**Task objective**.
Exact copies of all entries are expected.

**Extracted entries**.
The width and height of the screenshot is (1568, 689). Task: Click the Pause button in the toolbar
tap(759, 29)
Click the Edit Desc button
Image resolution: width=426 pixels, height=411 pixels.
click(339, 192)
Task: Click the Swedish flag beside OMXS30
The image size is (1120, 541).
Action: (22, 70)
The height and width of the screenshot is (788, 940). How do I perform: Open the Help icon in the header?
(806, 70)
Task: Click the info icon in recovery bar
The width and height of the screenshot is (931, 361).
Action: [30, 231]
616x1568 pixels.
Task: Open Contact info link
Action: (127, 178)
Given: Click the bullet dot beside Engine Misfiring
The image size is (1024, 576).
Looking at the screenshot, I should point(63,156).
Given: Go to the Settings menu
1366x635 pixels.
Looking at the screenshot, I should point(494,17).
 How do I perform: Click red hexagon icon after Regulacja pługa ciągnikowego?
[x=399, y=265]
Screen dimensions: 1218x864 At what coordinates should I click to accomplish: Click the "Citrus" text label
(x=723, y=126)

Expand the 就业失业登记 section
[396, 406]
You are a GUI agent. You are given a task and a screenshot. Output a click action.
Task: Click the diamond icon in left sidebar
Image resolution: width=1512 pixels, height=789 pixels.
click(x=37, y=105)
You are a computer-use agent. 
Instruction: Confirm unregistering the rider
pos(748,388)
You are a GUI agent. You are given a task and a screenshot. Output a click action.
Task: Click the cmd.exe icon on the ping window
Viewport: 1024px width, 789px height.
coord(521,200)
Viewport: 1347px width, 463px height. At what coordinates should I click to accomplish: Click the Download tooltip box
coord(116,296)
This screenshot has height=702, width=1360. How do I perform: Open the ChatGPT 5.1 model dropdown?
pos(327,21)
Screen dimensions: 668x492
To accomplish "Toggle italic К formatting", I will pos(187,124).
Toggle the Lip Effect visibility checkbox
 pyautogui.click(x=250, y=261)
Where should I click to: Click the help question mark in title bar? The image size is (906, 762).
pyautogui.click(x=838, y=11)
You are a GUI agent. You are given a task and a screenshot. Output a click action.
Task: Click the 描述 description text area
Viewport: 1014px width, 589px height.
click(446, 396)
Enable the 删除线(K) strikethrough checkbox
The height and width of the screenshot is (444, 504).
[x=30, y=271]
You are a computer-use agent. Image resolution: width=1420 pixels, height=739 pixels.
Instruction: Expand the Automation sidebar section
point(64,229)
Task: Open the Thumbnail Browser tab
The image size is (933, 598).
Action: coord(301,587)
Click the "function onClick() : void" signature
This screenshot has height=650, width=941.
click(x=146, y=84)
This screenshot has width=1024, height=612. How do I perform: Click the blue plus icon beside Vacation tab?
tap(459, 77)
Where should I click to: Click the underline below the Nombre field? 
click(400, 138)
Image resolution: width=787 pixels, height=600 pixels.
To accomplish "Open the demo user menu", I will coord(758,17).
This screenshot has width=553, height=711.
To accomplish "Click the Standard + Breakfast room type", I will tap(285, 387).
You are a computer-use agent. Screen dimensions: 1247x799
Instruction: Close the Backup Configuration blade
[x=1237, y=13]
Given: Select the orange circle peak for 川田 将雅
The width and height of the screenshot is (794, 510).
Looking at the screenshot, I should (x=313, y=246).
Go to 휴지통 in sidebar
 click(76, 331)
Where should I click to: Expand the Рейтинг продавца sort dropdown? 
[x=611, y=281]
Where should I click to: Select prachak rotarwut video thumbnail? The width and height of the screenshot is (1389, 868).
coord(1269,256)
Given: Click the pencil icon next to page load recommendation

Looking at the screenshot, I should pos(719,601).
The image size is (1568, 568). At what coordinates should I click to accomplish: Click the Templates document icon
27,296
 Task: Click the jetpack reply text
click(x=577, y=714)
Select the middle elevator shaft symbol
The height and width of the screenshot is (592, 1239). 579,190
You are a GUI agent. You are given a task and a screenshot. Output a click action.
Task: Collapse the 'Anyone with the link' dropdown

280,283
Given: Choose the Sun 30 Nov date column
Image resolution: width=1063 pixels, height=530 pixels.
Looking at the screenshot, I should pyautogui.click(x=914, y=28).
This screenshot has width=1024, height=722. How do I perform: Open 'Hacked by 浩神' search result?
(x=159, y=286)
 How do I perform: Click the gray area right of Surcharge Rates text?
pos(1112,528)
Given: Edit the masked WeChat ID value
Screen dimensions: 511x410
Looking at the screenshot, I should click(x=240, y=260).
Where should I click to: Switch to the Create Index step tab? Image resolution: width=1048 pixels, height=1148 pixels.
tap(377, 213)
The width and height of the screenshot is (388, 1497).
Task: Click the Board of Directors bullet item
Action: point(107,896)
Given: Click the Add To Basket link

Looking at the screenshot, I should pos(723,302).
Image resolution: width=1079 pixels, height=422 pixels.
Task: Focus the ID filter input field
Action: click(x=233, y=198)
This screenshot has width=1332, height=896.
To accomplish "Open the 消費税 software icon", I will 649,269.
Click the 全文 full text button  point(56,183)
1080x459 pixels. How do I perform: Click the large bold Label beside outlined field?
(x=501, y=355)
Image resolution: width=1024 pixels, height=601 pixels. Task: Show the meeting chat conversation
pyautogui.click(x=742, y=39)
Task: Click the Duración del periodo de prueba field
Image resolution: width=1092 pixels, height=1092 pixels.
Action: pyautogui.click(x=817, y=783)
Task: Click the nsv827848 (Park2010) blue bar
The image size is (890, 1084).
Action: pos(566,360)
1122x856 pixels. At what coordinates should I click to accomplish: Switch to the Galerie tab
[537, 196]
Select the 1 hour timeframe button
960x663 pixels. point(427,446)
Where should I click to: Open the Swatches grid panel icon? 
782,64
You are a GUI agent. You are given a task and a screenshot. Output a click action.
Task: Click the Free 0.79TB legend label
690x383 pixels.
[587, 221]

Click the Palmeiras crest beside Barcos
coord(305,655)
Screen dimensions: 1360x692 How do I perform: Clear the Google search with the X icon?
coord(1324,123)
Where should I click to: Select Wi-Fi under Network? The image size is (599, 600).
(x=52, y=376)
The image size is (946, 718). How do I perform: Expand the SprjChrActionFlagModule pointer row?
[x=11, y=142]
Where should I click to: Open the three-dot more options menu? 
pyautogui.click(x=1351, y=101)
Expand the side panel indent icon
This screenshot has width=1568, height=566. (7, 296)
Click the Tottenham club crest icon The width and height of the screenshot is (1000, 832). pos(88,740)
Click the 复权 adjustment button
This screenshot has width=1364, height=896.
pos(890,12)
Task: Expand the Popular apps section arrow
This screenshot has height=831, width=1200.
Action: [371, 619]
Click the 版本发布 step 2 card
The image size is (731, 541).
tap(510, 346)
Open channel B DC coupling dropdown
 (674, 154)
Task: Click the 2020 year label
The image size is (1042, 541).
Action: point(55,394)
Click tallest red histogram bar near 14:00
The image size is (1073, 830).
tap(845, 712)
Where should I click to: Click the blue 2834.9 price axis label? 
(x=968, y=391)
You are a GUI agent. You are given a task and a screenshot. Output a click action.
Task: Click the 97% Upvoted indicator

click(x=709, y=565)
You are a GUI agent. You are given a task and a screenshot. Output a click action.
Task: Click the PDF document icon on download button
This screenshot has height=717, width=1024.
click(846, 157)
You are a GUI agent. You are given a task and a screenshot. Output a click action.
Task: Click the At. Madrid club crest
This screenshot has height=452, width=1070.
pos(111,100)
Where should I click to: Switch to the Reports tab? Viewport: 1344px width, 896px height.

**Exercise response**.
The width and height of the screenshot is (1568, 689). Task: Click the Pause button in the toolbar
tap(759, 29)
Click the Edit Desc button
Image resolution: width=426 pixels, height=411 pixels.
click(339, 192)
Task: Click the Swedish flag beside OMXS30
The image size is (1120, 541).
Action: (22, 70)
The height and width of the screenshot is (788, 940). How do I perform: Open the Help icon in the header?
(806, 70)
Task: Click the info icon in recovery bar
The width and height of the screenshot is (931, 361).
Action: [30, 231]
616x1568 pixels.
Task: Open Contact info link
Action: (127, 178)
Given: Click the bullet dot beside Engine Misfiring
The image size is (1024, 576).
Looking at the screenshot, I should point(63,156).
Given: Go to the Settings menu
1366x635 pixels.
Looking at the screenshot, I should point(494,17).
 How do I perform: Click red hexagon icon after Regulacja pługa ciągnikowego?
[x=399, y=265]
Screen dimensions: 1218x864 At what coordinates should I click to accomplish: Click the "Citrus" text label
(x=723, y=126)

Expand the 就业失业登记 section
[396, 406]
You are a GUI agent. You are given a task and a screenshot. Output a click action.
Task: Click the diamond icon in left sidebar
Image resolution: width=1512 pixels, height=789 pixels.
click(x=37, y=105)
You are a computer-use agent. 
Instruction: Confirm unregistering the rider
pos(748,388)
You are a GUI agent. You are given a task and a screenshot. Output a click action.
Task: Click the cmd.exe icon on the ping window
Viewport: 1024px width, 789px height.
coord(521,200)
Viewport: 1347px width, 463px height. At what coordinates should I click to accomplish: Click the Download tooltip box
coord(116,296)
This screenshot has height=702, width=1360. How do I perform: Open the ChatGPT 5.1 model dropdown?
pos(327,21)
Screen dimensions: 668x492
To accomplish "Toggle italic К formatting", I will pos(187,124).
Toggle the Lip Effect visibility checkbox
 pyautogui.click(x=250, y=261)
Where should I click to: Click the help question mark in title bar? The image size is (906, 762).
pyautogui.click(x=838, y=11)
You are a GUI agent. You are given a task and a screenshot. Output a click action.
Task: Click the 描述 description text area
Viewport: 1014px width, 589px height.
click(446, 396)
Enable the 删除线(K) strikethrough checkbox
The height and width of the screenshot is (444, 504).
[x=30, y=271]
You are a computer-use agent. Image resolution: width=1420 pixels, height=739 pixels.
Instruction: Expand the Automation sidebar section
point(64,229)
Task: Open the Thumbnail Browser tab
The image size is (933, 598).
Action: coord(301,587)
Click the "function onClick() : void" signature
This screenshot has height=650, width=941.
click(x=146, y=84)
This screenshot has width=1024, height=612. How do I perform: Click the blue plus icon beside Vacation tab?
tap(459, 77)
Where should I click to: Click the underline below the Nombre field? 
click(400, 138)
Image resolution: width=787 pixels, height=600 pixels.
To accomplish "Open the demo user menu", I will coord(758,17).
This screenshot has width=553, height=711.
To accomplish "Click the Standard + Breakfast room type", I will tap(285, 387).
You are a computer-use agent. Screen dimensions: 1247x799
Instruction: Close the Backup Configuration blade
[x=1237, y=13]
Given: Select the orange circle peak for 川田 将雅
The width and height of the screenshot is (794, 510).
Looking at the screenshot, I should (x=313, y=246).
Go to 휴지통 in sidebar
 click(76, 331)
Where should I click to: Expand the Рейтинг продавца sort dropdown? 
[x=611, y=281]
Where should I click to: Select prachak rotarwut video thumbnail? The width and height of the screenshot is (1389, 868).
coord(1269,256)
Given: Click the pencil icon next to page load recommendation

Looking at the screenshot, I should pos(719,601).
The image size is (1568, 568). At what coordinates should I click to accomplish: Click the Templates document icon
27,296
 Task: Click the jetpack reply text
click(x=577, y=714)
Select the middle elevator shaft symbol
The height and width of the screenshot is (592, 1239). 579,190
You are a GUI agent. You are given a task and a screenshot. Output a click action.
Task: Collapse the 'Anyone with the link' dropdown

280,283
Given: Choose the Sun 30 Nov date column
Image resolution: width=1063 pixels, height=530 pixels.
Looking at the screenshot, I should pyautogui.click(x=914, y=28).
This screenshot has width=1024, height=722. How do I perform: Open 'Hacked by 浩神' search result?
(x=159, y=286)
 How do I perform: Click the gray area right of Surcharge Rates text?
pos(1112,528)
Given: Edit the masked WeChat ID value
Screen dimensions: 511x410
Looking at the screenshot, I should click(x=240, y=260).
Where should I click to: Switch to the Create Index step tab? Image resolution: width=1048 pixels, height=1148 pixels.
tap(377, 213)
The width and height of the screenshot is (388, 1497).
Task: Click the Board of Directors bullet item
Action: point(107,896)
Given: Click the Add To Basket link

Looking at the screenshot, I should pos(723,302).
Image resolution: width=1079 pixels, height=422 pixels.
Task: Focus the ID filter input field
Action: click(x=233, y=198)
This screenshot has width=1332, height=896.
To accomplish "Open the 消費税 software icon", I will 649,269.
Click the 全文 full text button  point(56,183)
1080x459 pixels. How do I perform: Click the large bold Label beside outlined field?
(x=501, y=355)
Image resolution: width=1024 pixels, height=601 pixels. Task: Show the meeting chat conversation
pyautogui.click(x=742, y=39)
Task: Click the Duración del periodo de prueba field
Image resolution: width=1092 pixels, height=1092 pixels.
Action: pyautogui.click(x=817, y=783)
Task: Click the nsv827848 (Park2010) blue bar
The image size is (890, 1084).
Action: pos(566,360)
1122x856 pixels. At what coordinates should I click to accomplish: Switch to the Galerie tab
[537, 196]
Select the 1 hour timeframe button
960x663 pixels. point(427,446)
Where should I click to: Open the Swatches grid panel icon? 
782,64
You are a GUI agent. You are given a task and a screenshot. Output a click action.
Task: Click the Free 0.79TB legend label
690x383 pixels.
[587, 221]

Click the Palmeiras crest beside Barcos
coord(305,655)
Screen dimensions: 1360x692 How do I perform: Clear the Google search with the X icon?
coord(1324,123)
Where should I click to: Select Wi-Fi under Network? The image size is (599, 600).
(x=52, y=376)
The image size is (946, 718). How do I perform: Expand the SprjChrActionFlagModule pointer row?
[x=11, y=142]
Where should I click to: Open the three-dot more options menu? 
pyautogui.click(x=1351, y=101)
Expand the side panel indent icon
This screenshot has width=1568, height=566. (7, 296)
Click the Tottenham club crest icon The width and height of the screenshot is (1000, 832). pos(88,740)
Click the 复权 adjustment button
This screenshot has width=1364, height=896.
pos(890,12)
Task: Expand the Popular apps section arrow
This screenshot has height=831, width=1200.
Action: [371, 619]
Click the 版本发布 step 2 card
The image size is (731, 541).
tap(510, 346)
Open channel B DC coupling dropdown
 (674, 154)
Task: Click the 2020 year label
The image size is (1042, 541).
Action: point(55,394)
Click tallest red histogram bar near 14:00
The image size is (1073, 830).
tap(845, 712)
Where should I click to: Click the blue 2834.9 price axis label? 
(x=968, y=391)
You are a GUI agent. You are given a task and a screenshot. Output a click action.
Task: Click the 97% Upvoted indicator

click(x=709, y=565)
You are a GUI agent. You are given a task and a screenshot. Output a click action.
Task: Click the PDF document icon on download button
This screenshot has height=717, width=1024.
click(846, 157)
You are a GUI agent. You are given a task and a screenshot. Output a click action.
Task: Click the At. Madrid club crest
This screenshot has height=452, width=1070.
pos(111,100)
Where should I click to: Switch to the Reports tab? Viewport: 1344px width, 896px height.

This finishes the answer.